Requirements:
1. In the firewood thread, why does DougA say the stove will not get as hot when burning wood that is not dry? Answer in one to three sentences.
2. Return the passage of the firewood thread from "Is there any" to "DougA (Oct 11, 2015)", copied word for word.

Page excerpt:
- - - - -
# can a downed tree be cut, split, and burned without much wait?



## rawlins02 (Oct 11, 2015)

Is there any way in which a tree that has been down/dead for a few years can be cut split and used this winter? I have no wood at the moment, and it looks unlikely that I'll be able to purchase seasoned wood. I friend own several acres, and I understand there are many downed trees. Does wood not cut and split "season' in any way which will allow it to be used without much delay? Probably depends on species. I suppose at the least I'll get started for winter 2016-2017.


----------



## DougA (Oct 11, 2015)

There are a lot of people who cut trees and burn them the same winter, you are not alone.  Most people have no idea how much of a difference truly dry wood makes until they try using some.  Standing dead usually is not dry enough to burn until at least a year after it's split & stacked.  If you have a choice of trees, ash, poplar, basswood all dry faster than hardwoods but obviously they will provide less heat per piece.

If that's your only choice, you will have 2 problems. The VC Vigilant will not get as hot or provide as much warmth as it will with dry wood.  It takes a fair bit of BTU energy to burn off the moisture in the wood.  Second, you will want to check your chimney regularly and make sure the creosote build-up is cleared away. 

Now is the time to cut, split and stack wood in a dry area for the next 2 winters.  The smaller you split it and if you can stack the splits in a dry, windy area, they will dry out much faster. Tarp or cover the top only (not sides) to keep rain and snow off the wood.


----------



## D8Chumley (Oct 11, 2015)

I would look for limbs that are off the ground, I think that would be your best bet. Get yourself a $30 moisture meter from Lowes and check it too. You could then supplement with bio bricks if you only burn 2 cord a season. Keep c/s/s and you will be ahead for next year


----------



## rawlins02 (Oct 11, 2015)

I will scrounge what I can from limbs and small downed trees. I have a moisture meter. Actually only need a little more than a cord if it's an average winter. Will keep trying to buy 'seasoned' wood but know that's a long shot.
- - - - -
Given material:
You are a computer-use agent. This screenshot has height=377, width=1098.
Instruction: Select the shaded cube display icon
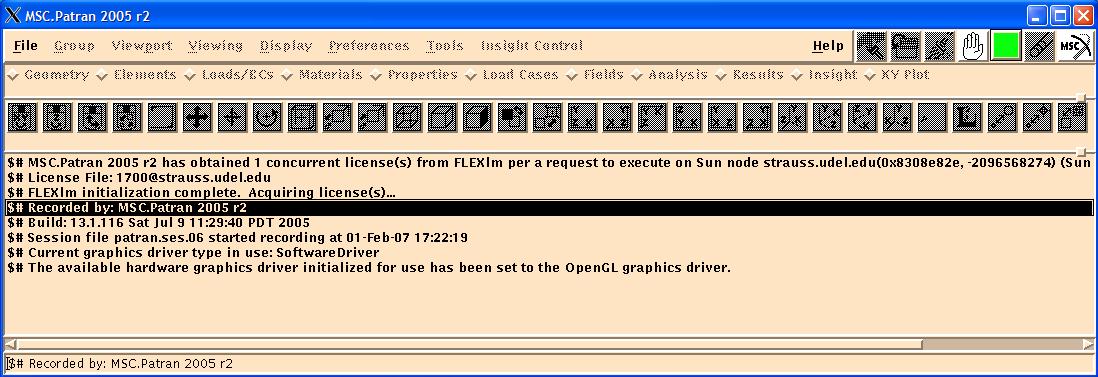(x=477, y=117)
- - - - -
Responses to the tasks:
1. Burning off the moisture in the wood takes a fair bit of BTU energy. Because of that, the VC Vigilant will not get as hot or give as much warmth as it does with dry wood.

2.
Is there any way in which a tree that has been down/dead for a few years can be cut split and used this winter? I have no wood at the moment, and it looks unlikely that I'll be able to purchase seasoned wood. I friend own several acres, and I understand there are many downed trees. Does wood not cut and split "season' in any way which will allow it to be used without much delay? Probably depends on species. I suppose at the least I'll get started for winter 2016-2017.


----------



## DougA (Oct 11, 2015)